Directrice adjointe du CLA de Besançon, Hélène Vanthier est auteure aux éditions CLE International de L’enseignement aux enfants en classe de langue et de la méthode Zig Zag.

Spécialiste de l’enseignement des langues étrangères aux enfants, Hélène Vanthier revient sur les grandes caractéristiques de cet acte pédagogique bien particulier.

Une bonne connaissance des enfants est-elle indispensable pour leur enseigner le français ?
Une des spécificités de ce public d’apprenants tient au fait que les enfants sont en cours de développement dans tous les domaines, aussi bien psychomoteur que cognitif, socio-affectif que langagier. Si l’on admet qu’enseigner, c’est réunir les conditions pour que les enfants apprennent, l’enseignant devra alors prendre en considération lors de la conception et de la mise en œuvre de son enseignement les besoins spécifiques et les centres d’intérêt de ce jeune public d’apprenants, ses capacités diverses ainsi que les processus susceptibles d’être mis en œuvre à un âge donné. Au CLA, dans nos formations de formateurs à l’enseignement aux enfants, nous rencontrons souvent deux types d’enseignants : d’une part les enseignants spécialistes de FLE qui éprouvent le besoin de mieux connaître les enfants et la façon dont ils apprennent, d’autre part les enseignants de primaire ou de l’enseignement dit préscolaire qui, eux, s’interrogent sur la façon d’enseigner une langue étrangère à leurs jeunes élèves.
◇ ◇ ◇ ◇
_CONSIGNE_
Rédigez la suite de l'entretien sur l'enseignement des langues aux enfants, en reprenant juste après sa dernière phrase.

_EXTRAIT DES DONNÉES_
◇ ◇ ◇ ◇
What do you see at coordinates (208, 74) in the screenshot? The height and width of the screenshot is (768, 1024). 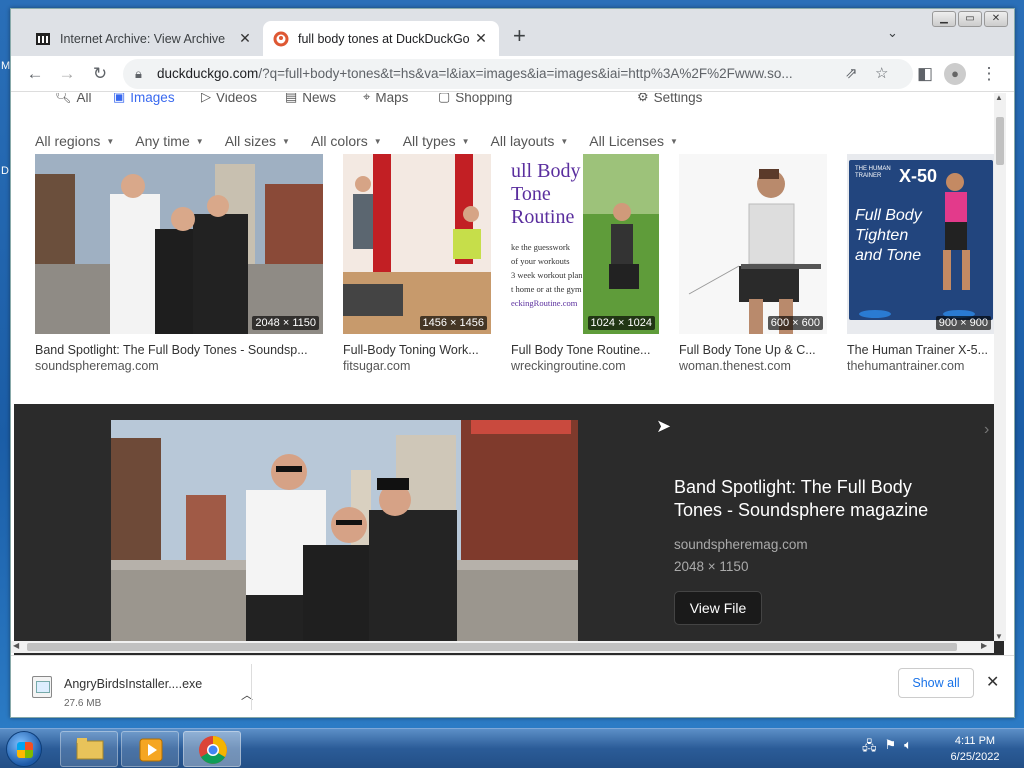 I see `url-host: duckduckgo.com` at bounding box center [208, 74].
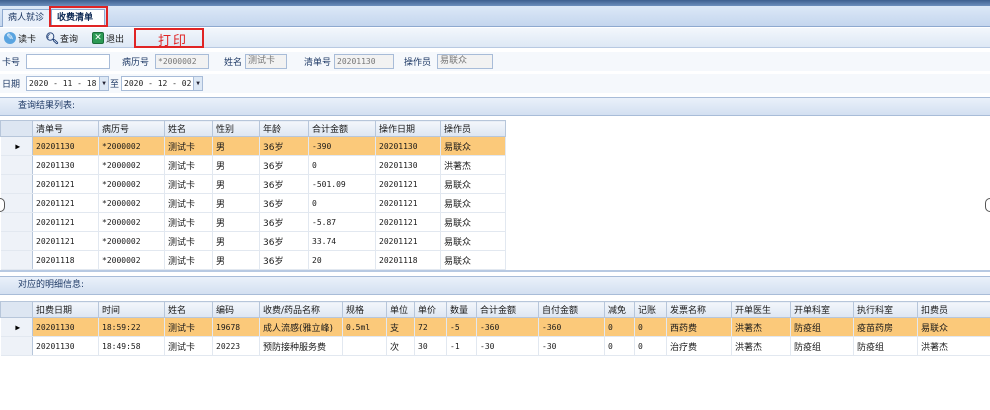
◇ ◇ ◇ ◇
_RÉPONSE_
Quelles sont les grandes particularités de cet enseignement à ce public spécifique ?
Les principes généraux de la méthodologie du FLE sont bien sûr à prendre en compte, mais les démarches sont à adapter aux spécificités du jeune public afin de lui permettre une réelle ouverture sur le monde des langues et des cultures. L’idée de centration sur l’apprenant prend ici tout son sens. L’enfant n’est pas un apprenant exclusivement cognitif, il réagit avec l’ensemble de sa personnalité, de ses perceptions et de ses émotions. On devra donc le considérer dans sa globalité et lui proposer des situations dans lesquelles il vivra le français « des pieds à la tête », à partir d’activités où ses perceptions sensorielles et son affectivité seront mises en jeu. Le corps de l’enfant aura toute sa place dans la classe de langue. Toute une gamme d’activités sensorimotrices (percevoir avec ses sens, agir avec son corps) fournira un contexte où les apprentissages langagiers s’articuleront aux apprentissages expérientiels à travers des activités diversifiées qui sauront garder l’attention des enfants. Par ailleurs, quiconque travaille avec des enfants sait bien qu’ils n’apprennent pas tous de la même façon. Certains ont plutôt une intelligence visuelle alors que d’autres ont une intelligence auditive ou logico-mathématique… Solliciter ces intelligences multiples aura pour effet non seulement de diversifier son enseignement, mais aussi de proposer des tâches attrayantes, ludiques et concrètes permettant de motiver les jeunes apprenants et de les mettre tous en situation de réussite.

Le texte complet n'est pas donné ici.